By the middle of June 1943, 400 African-American soldiers from the 469th Quartermaster Truck Regiment at Camp Maxey, Texas, were bivouacked in tents on the grounds of Camp Jesse Turner. They were sent from their camp in Texas to reclaim the farmland in the flooded areas in time for fall planting.

The 759th departed Camp Jesse Turner on May 20, 1943, for overseas, where they merged with other railroad battalions in the campaigns of North Africa, Sicily, Italy, and southern France. The 748th ROB, which was activated near New Orleans, Louisiana, on May 19, 1943, arrived at Camp Jesse Turner before July for special training. They departed Van Buren in late October, for the China-Burma-India war theater. The 733rd Railroad Operating Battalion arrived in Van Buren in late November 1943; they departed in June 1944, arriving in France soon after the June 6, 1944, D-Day invasion. The last battalion assigned to Camp Jesse Turner, the 734th ROB, arrived before June 16, 1944, and departed late that year, arriving in France just before Christmas to assume operation of the rail lines in northern France. With the departure of the last battalion, the camp operation was phased down.

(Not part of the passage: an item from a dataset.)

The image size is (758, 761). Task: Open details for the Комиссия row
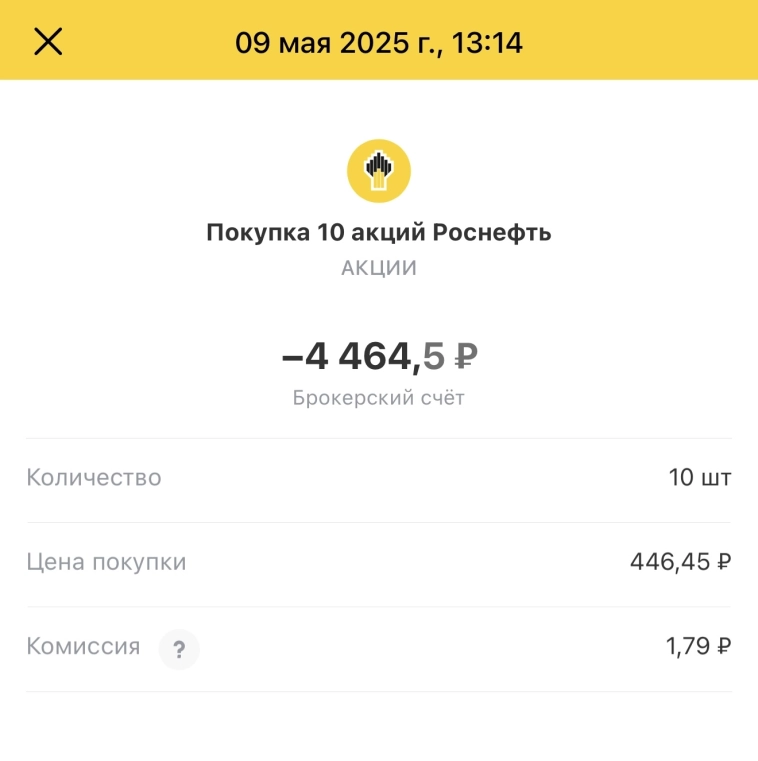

The economic impact upon the county was minimal when Camp Jesse Turner was closed, primarily because the economy was not significantly enhanced by the camp due to the limited number assigned and because one battalion shipped out before another one arrived. In the summer of 1946, a contract was let to a Fayetteville (Washington County) firm for the removal of the buildings to house veterans, and by 1949, part of the land was secured for the building of the Crawford County Hospital, with the government donating the land for the hospital and providing grant funds for much of the construction costs. The rest of the land housed a low-income housing project.

For additional information:
Kaufman, Dave. “748th Railway Operating Battalion.” Trading Post, October–December 1999, 11–19. Online at https://militaryrailwayservice.blogspot.com/2009/11/748th-rob-from-dave-kaufman.html?msclkid=e8aa46ebc65011ecb416dd921af5324a (accessed April 27, 2022).

Record Group 407, 748th Railway Operating Battalion. National Archives and Record Administration, Washington DC.

Roberts, Robert B. Encyclopedia of Historic Forts: The Military Pioneer and Trading Posts of the United States. New York: MacMillan Publishing Company, 1988.

Woolard, Mark A. The United States Army Installations of World War I and World War II (with Army Air Corps Fields and Bases). Carlisle, PA: United States Army War College, 1946.

Wanda M. Gray
Fort Smith, Arkansas

Comments

    I’m a direct descendant of Jesse Turner.

    Vesta Elaine Turner Wolaridge Rudy, Arkansas

    My name is Jesse Turner Rutledge, and I was born on May 15, 1943. I am very proud to have been the only baby born at Camp Jesse Turner. My mother wanted to name me Ronald David, but the soldiers wanted me to be named Jesse Turner Rutledge. I left Arkansas in 1951 on a Greyhound bus with my mother Josephine and two sisters, Pat and Peggy. They are all deceased, and I miss them very much. The person I miss the most is my Granddaddy Lincks. He was the finest man I have ever known. A big part of me is still in Arkansas, and I still root for the Razorbacks and my favorite bird is the cardinal. Thank you so much for posting the information about Camp Jesse Turner.